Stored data
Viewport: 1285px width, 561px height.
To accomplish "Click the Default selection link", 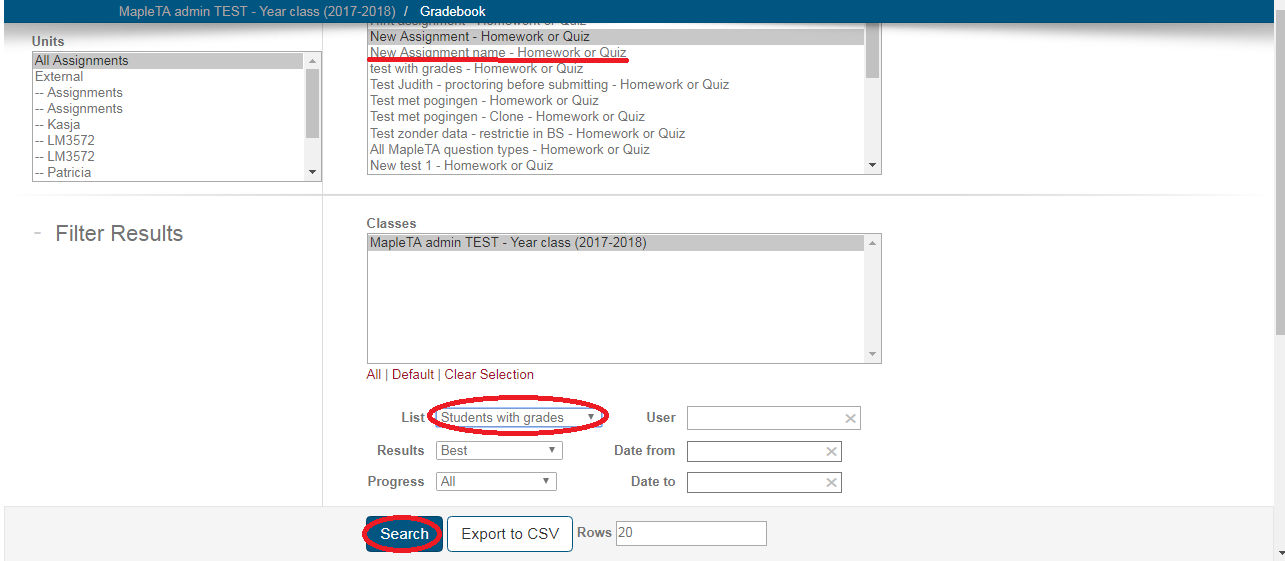I will (412, 375).
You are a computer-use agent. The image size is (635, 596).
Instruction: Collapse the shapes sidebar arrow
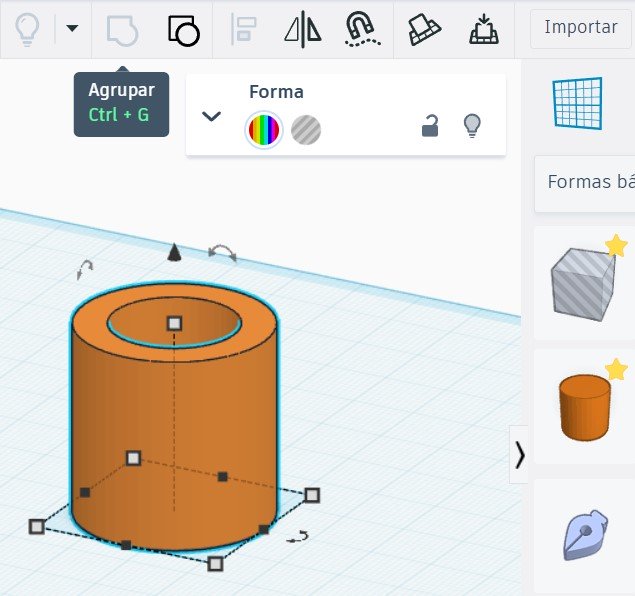[x=519, y=455]
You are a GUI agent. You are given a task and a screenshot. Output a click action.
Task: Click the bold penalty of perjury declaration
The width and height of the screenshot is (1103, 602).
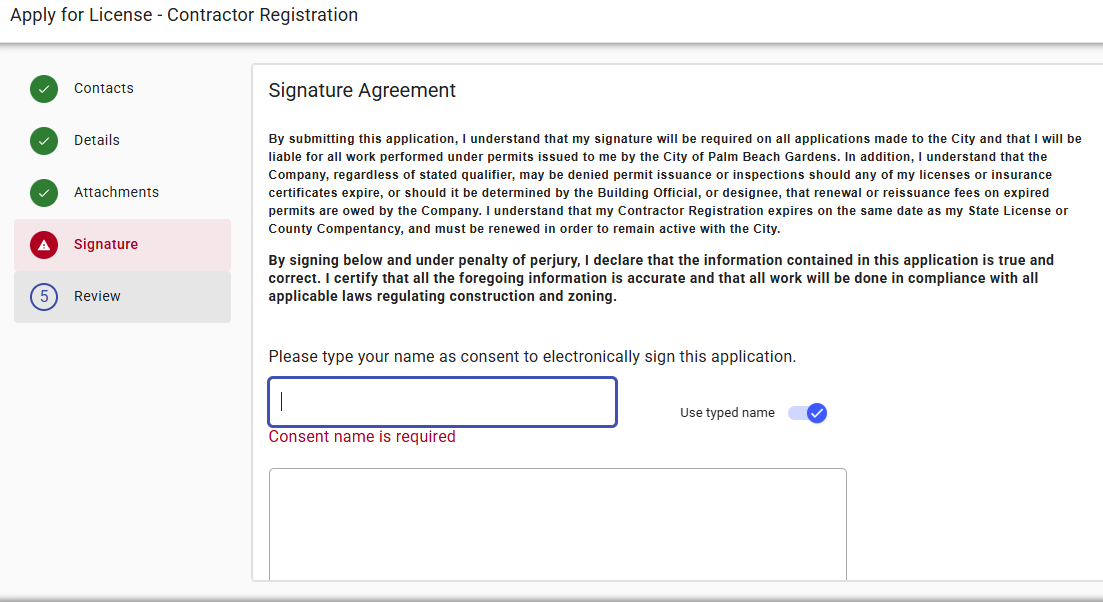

◆ DESCRIPTION OF THE TASK: Copy out each line of the data that has the word "screenshot" in it.

◆ RESULT OF THE EXERCISE:
You are a GUI agent. You are given a task and a screenshot. Output a click action.
The width and height of the screenshot is (1103, 602).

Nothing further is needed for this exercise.